• _WRITTEN PROBLEM_
Give everything in the data from the line containing "Open beach avatar next to 'Đỉnh quá em tôi'" down to the end, that line included, as a Markdown table with the columns Row and Line, skipping blank lines. Leave the pictures out.
= = =
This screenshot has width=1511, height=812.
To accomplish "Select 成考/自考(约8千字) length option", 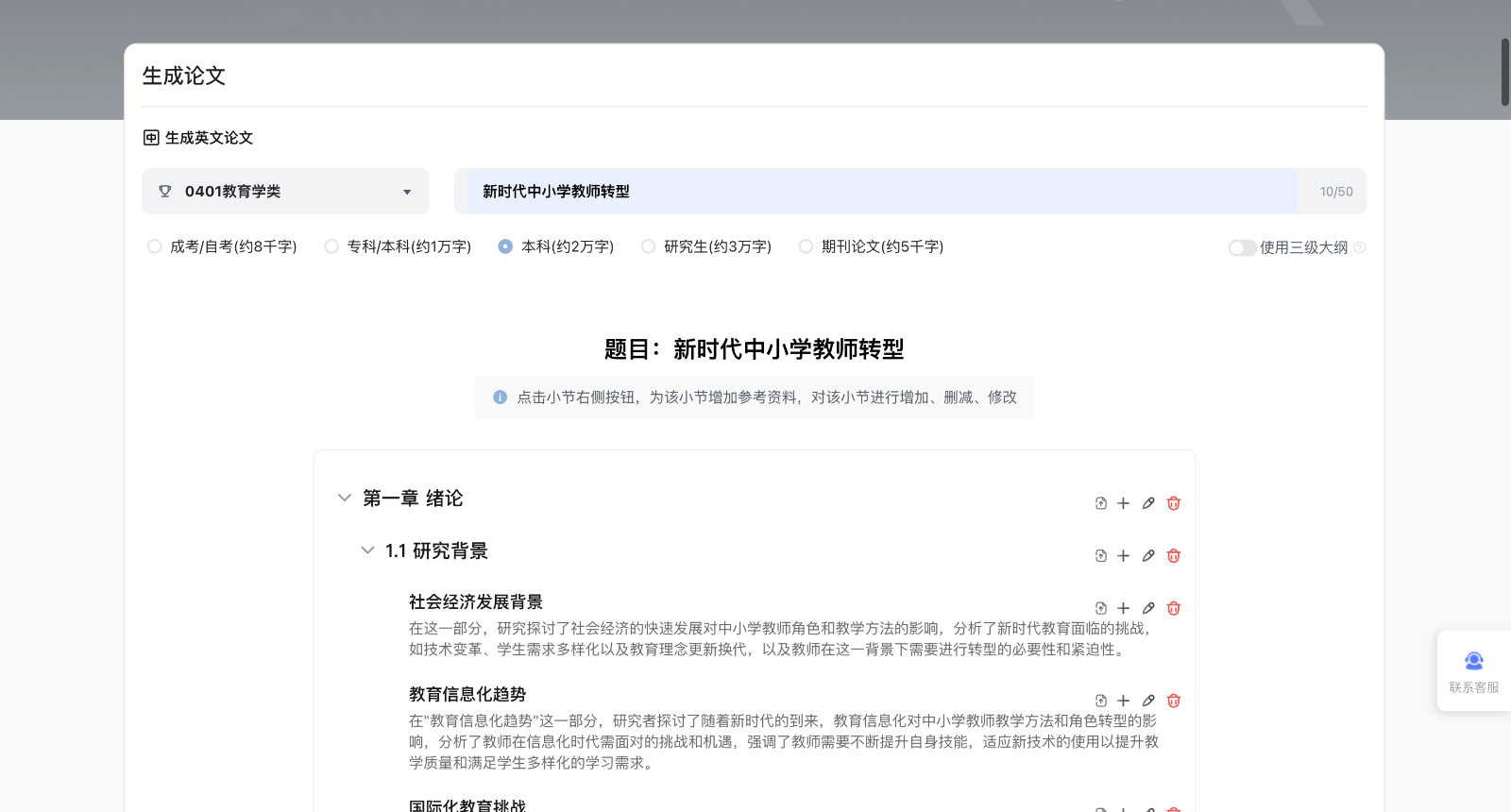I will click(x=154, y=246).
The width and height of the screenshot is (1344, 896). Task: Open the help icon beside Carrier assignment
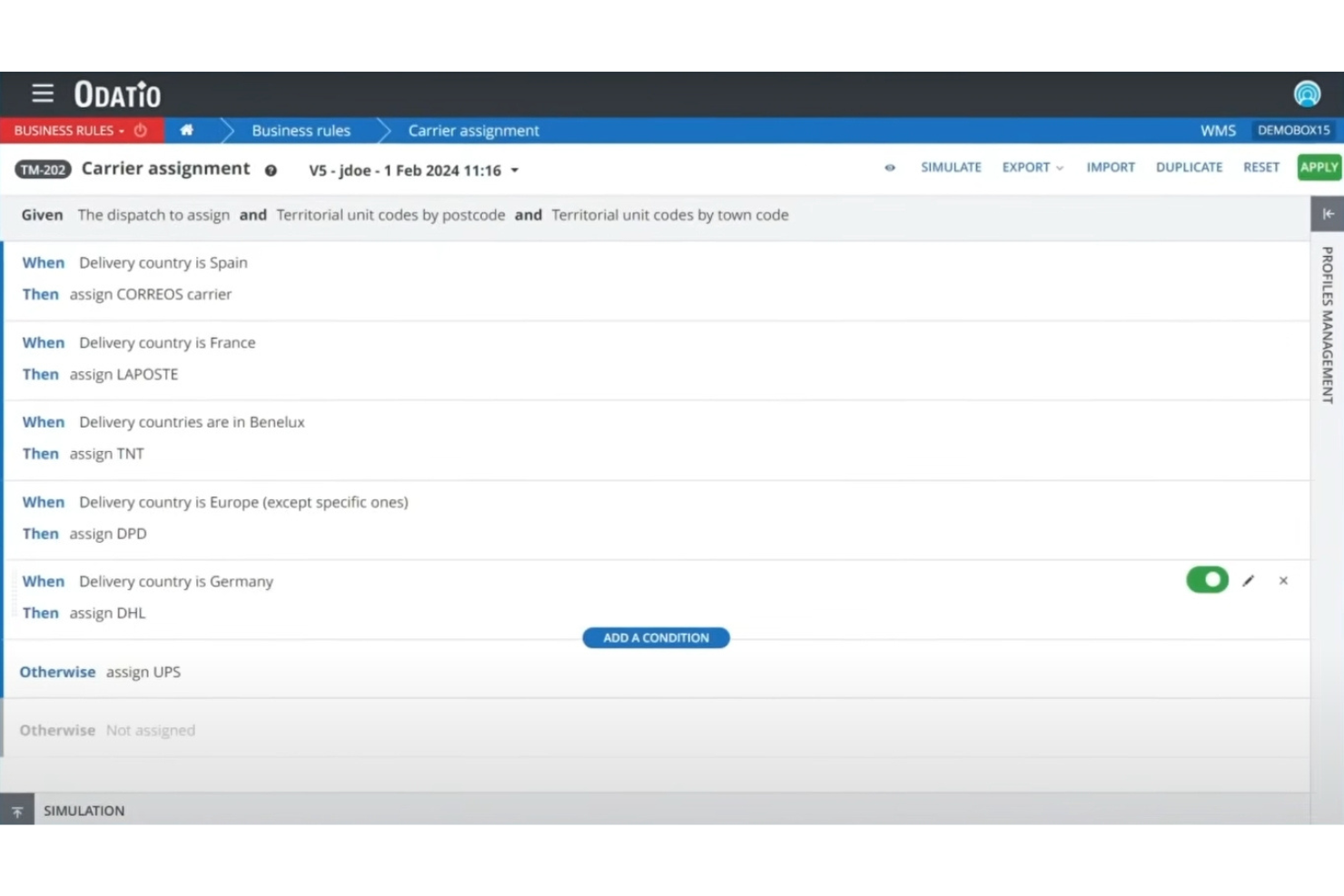[271, 170]
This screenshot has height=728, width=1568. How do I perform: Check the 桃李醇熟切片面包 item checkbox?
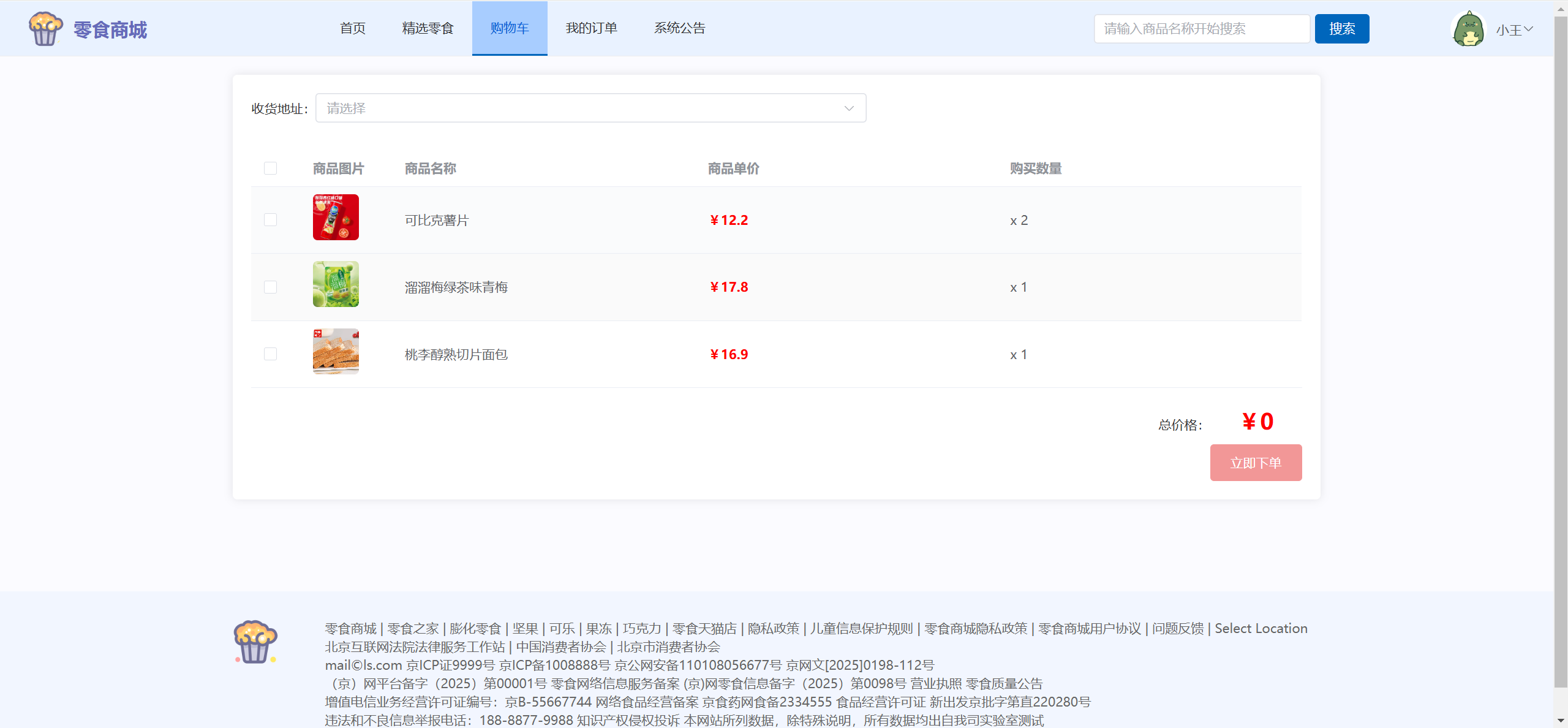click(270, 354)

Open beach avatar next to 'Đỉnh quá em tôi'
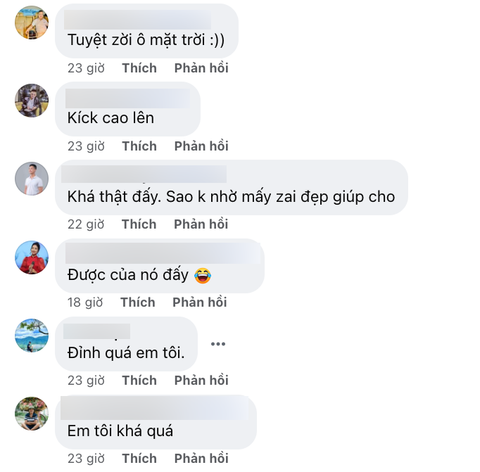click(x=32, y=335)
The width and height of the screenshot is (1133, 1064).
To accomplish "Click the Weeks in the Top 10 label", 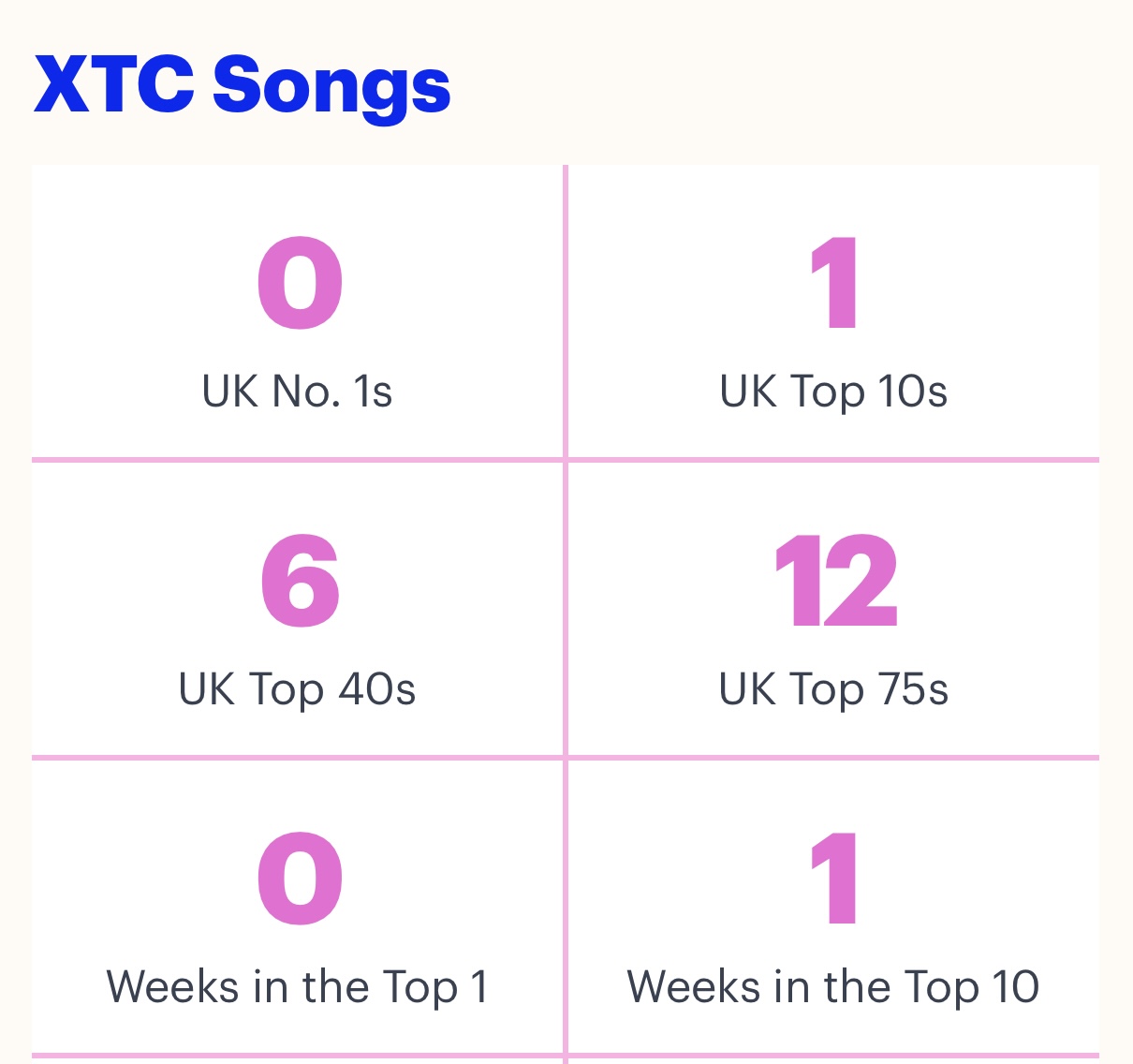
= = =
• _COMPLETE ANSWER_
| Row | Line |
|---|---|
| 1 | Open beach avatar next to 'Đỉnh quá em tôi' |
| 2 | click(x=32, y=335) |
| 3 | The width and height of the screenshot is (1133, 1064). |
| 4 | To accomplish "Click the Weeks in the Top 10 label",  |